**Task description**: Retype precisely the section of the data that starts at the line containing "This screenshot has height=795, width=1278." and runs to its final line, ends included.

[Dataset entries]

++++

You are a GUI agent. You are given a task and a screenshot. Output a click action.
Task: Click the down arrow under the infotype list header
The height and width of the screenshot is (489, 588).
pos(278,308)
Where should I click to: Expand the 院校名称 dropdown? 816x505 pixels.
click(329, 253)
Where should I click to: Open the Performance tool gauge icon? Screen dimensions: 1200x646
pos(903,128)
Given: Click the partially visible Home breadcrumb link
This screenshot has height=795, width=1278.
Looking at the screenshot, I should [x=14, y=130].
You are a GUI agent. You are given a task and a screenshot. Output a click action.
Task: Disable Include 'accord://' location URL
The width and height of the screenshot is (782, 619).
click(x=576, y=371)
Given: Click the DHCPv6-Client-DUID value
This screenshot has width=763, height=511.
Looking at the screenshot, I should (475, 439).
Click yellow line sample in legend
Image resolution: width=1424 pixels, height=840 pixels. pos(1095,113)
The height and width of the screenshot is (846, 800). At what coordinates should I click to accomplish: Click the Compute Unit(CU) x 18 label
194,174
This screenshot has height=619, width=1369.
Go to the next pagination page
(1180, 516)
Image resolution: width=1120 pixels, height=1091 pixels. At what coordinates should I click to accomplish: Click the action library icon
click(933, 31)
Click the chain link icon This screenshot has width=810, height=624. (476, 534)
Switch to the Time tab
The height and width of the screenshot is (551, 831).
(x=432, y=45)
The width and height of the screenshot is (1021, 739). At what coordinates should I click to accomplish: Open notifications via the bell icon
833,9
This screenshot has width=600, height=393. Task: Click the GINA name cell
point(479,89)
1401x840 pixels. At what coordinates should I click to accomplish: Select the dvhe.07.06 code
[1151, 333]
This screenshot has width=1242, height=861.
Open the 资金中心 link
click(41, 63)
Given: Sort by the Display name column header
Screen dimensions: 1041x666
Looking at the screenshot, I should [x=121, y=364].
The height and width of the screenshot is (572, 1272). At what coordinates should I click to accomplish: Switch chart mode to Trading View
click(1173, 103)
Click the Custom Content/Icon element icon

++++

**Problem solution**:
This screenshot has height=795, width=1278.
Looking at the screenshot, I should [x=14, y=130].
You are a GUI agent. You are given a task and a screenshot. Output a click action.
Task: Disable Include 'accord://' location URL
The width and height of the screenshot is (782, 619).
click(x=576, y=371)
Given: Click the DHCPv6-Client-DUID value
This screenshot has width=763, height=511.
Looking at the screenshot, I should (475, 439).
Click yellow line sample in legend
Image resolution: width=1424 pixels, height=840 pixels. pos(1095,113)
The height and width of the screenshot is (846, 800). At what coordinates should I click to accomplish: Click the Compute Unit(CU) x 18 label
194,174
This screenshot has height=619, width=1369.
Go to the next pagination page
(1180, 516)
Image resolution: width=1120 pixels, height=1091 pixels. At what coordinates should I click to accomplish: Click the action library icon
click(933, 31)
Click the chain link icon This screenshot has width=810, height=624. (476, 534)
Switch to the Time tab
The height and width of the screenshot is (551, 831).
(x=432, y=45)
The width and height of the screenshot is (1021, 739). At what coordinates should I click to accomplish: Open notifications via the bell icon
833,9
This screenshot has width=600, height=393. Task: Click the GINA name cell
point(479,89)
1401x840 pixels. At what coordinates should I click to accomplish: Select the dvhe.07.06 code
[1151, 333]
This screenshot has width=1242, height=861.
Open the 资金中心 link
click(41, 63)
Given: Sort by the Display name column header
Screen dimensions: 1041x666
Looking at the screenshot, I should [x=121, y=364].
The height and width of the screenshot is (572, 1272). At what coordinates should I click to accomplish: Switch chart mode to Trading View
click(1173, 103)
Click the Custom Content/Icon element icon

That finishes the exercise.